### SUPPLIED INFORMATION
/---

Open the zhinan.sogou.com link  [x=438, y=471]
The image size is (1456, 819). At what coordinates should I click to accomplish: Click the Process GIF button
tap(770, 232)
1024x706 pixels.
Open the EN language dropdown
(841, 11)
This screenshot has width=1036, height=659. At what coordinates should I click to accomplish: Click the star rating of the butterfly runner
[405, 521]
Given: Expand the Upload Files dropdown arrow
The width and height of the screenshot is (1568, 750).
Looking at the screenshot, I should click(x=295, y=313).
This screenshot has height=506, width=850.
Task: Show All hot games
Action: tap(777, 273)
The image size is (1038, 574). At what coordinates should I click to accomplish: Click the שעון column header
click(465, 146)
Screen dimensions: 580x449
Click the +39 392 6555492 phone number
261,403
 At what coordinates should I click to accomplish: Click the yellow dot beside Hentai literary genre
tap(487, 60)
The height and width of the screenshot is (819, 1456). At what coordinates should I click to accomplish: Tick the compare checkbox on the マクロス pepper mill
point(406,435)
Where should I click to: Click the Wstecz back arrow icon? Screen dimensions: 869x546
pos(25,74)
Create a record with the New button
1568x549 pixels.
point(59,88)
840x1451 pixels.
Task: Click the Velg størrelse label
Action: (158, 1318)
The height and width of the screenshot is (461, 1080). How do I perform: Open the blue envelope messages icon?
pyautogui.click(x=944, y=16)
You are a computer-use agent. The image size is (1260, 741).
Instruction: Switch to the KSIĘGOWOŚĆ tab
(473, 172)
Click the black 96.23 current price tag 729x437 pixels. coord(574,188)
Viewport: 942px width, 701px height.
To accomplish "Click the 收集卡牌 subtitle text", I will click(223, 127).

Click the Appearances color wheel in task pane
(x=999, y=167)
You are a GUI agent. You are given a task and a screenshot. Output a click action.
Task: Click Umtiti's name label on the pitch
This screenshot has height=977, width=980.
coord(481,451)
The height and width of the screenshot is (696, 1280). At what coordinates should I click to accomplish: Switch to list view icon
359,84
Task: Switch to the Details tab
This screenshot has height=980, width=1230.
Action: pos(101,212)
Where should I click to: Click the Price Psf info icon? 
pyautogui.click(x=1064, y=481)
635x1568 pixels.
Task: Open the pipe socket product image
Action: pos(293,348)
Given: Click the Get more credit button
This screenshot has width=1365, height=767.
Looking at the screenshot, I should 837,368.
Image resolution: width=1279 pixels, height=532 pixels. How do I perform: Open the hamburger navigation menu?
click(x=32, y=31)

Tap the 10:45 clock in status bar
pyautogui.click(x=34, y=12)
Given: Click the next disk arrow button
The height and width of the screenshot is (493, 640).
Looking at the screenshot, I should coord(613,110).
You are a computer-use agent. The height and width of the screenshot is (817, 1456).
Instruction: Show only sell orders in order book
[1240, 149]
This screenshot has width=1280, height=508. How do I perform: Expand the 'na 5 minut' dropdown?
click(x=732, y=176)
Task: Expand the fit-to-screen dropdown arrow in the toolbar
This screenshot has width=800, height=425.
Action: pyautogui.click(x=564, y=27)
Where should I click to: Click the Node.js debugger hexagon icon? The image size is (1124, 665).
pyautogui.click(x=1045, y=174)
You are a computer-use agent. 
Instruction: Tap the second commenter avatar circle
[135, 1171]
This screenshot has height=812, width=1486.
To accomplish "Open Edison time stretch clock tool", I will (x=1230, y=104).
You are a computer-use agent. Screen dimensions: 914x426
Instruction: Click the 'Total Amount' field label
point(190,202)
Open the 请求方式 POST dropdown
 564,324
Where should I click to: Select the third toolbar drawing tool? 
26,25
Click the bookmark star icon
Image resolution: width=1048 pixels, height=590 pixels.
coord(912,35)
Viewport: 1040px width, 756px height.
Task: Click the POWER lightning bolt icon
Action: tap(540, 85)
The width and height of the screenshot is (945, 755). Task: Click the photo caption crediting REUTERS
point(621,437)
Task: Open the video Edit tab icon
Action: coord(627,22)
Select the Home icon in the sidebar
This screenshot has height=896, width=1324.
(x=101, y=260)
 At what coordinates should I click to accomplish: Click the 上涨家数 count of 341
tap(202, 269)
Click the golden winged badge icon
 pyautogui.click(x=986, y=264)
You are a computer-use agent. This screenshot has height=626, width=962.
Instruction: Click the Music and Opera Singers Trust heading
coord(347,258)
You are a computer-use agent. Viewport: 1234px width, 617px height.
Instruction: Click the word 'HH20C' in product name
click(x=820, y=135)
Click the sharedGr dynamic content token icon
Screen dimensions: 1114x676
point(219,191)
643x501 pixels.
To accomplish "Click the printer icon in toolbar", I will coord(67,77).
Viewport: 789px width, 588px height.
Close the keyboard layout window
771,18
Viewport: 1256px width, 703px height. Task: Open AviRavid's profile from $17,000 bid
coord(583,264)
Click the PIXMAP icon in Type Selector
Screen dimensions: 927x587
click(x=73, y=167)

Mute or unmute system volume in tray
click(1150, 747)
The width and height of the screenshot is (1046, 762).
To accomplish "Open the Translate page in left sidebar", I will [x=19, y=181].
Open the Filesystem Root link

\---

### THE TASK
How many lines of the records contain the word "resolution", matching case exactly? Give only the number.

### THE REPLY
2